## [TASK TO CARRY OUT]
Nothing but the lines below from the one holding "Image resolution: width=365" up to and including the one holding "The image size is (190, 318)." should be copied, exactly and without pictures.

## [INFORMATION PROVIDED]
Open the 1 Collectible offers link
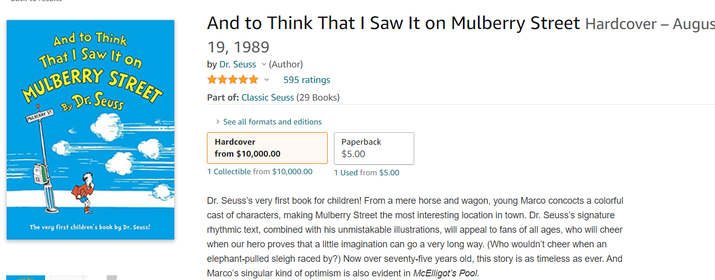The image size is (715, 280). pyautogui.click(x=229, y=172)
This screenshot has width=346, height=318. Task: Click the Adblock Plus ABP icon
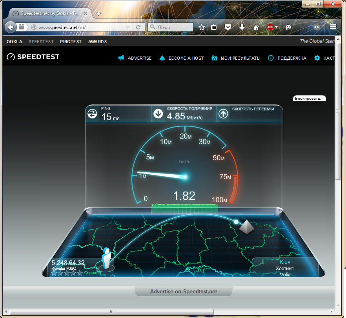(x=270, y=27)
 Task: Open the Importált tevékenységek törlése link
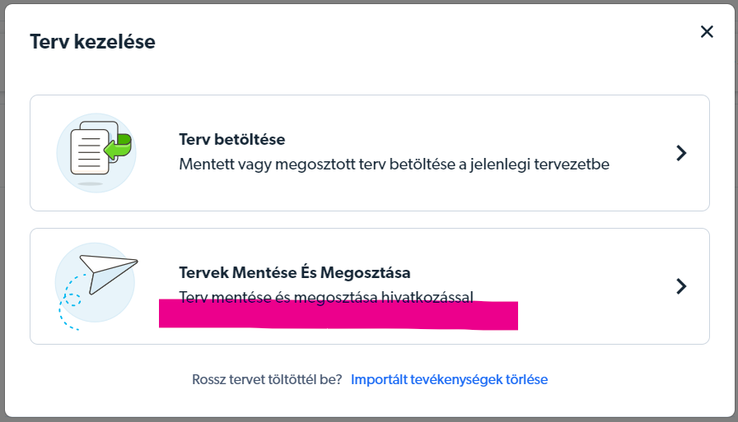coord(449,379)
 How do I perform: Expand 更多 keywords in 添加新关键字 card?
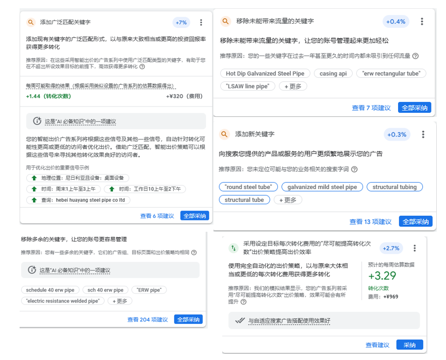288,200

...

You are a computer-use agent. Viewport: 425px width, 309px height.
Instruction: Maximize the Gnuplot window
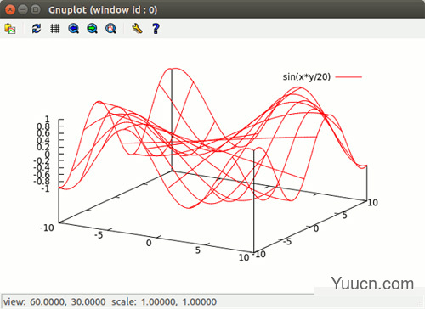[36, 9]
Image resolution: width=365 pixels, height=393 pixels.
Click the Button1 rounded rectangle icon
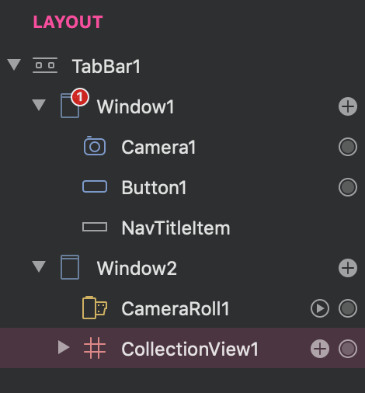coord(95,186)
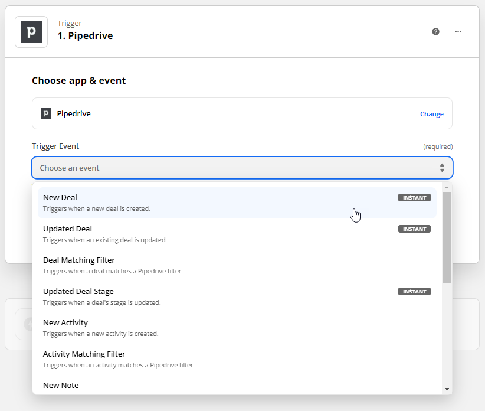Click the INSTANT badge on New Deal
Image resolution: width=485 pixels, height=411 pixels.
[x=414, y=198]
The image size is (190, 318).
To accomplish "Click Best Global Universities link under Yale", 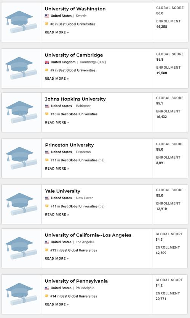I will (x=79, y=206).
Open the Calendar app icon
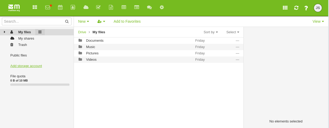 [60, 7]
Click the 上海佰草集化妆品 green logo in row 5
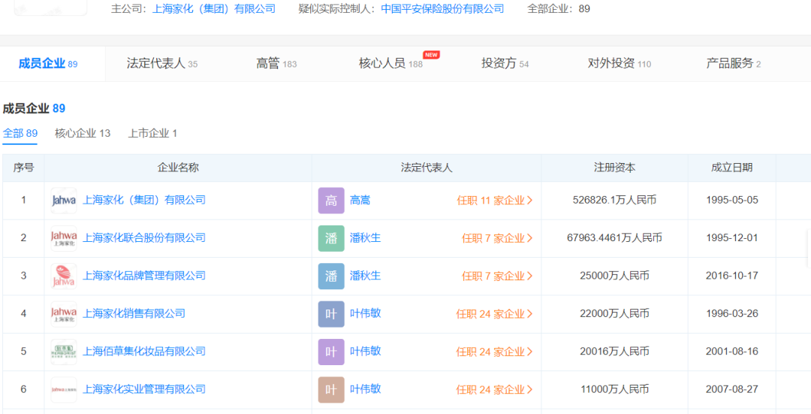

## [SOLUTION TO THIS EXERCISE]
Image resolution: width=365 pixels, height=393 pixels.
Click the Button1 rounded rectangle icon
coord(95,186)
Click the INSTANT badge on New Deal
Image resolution: width=485 pixels, height=411 pixels.
[x=414, y=198]
The image size is (190, 318).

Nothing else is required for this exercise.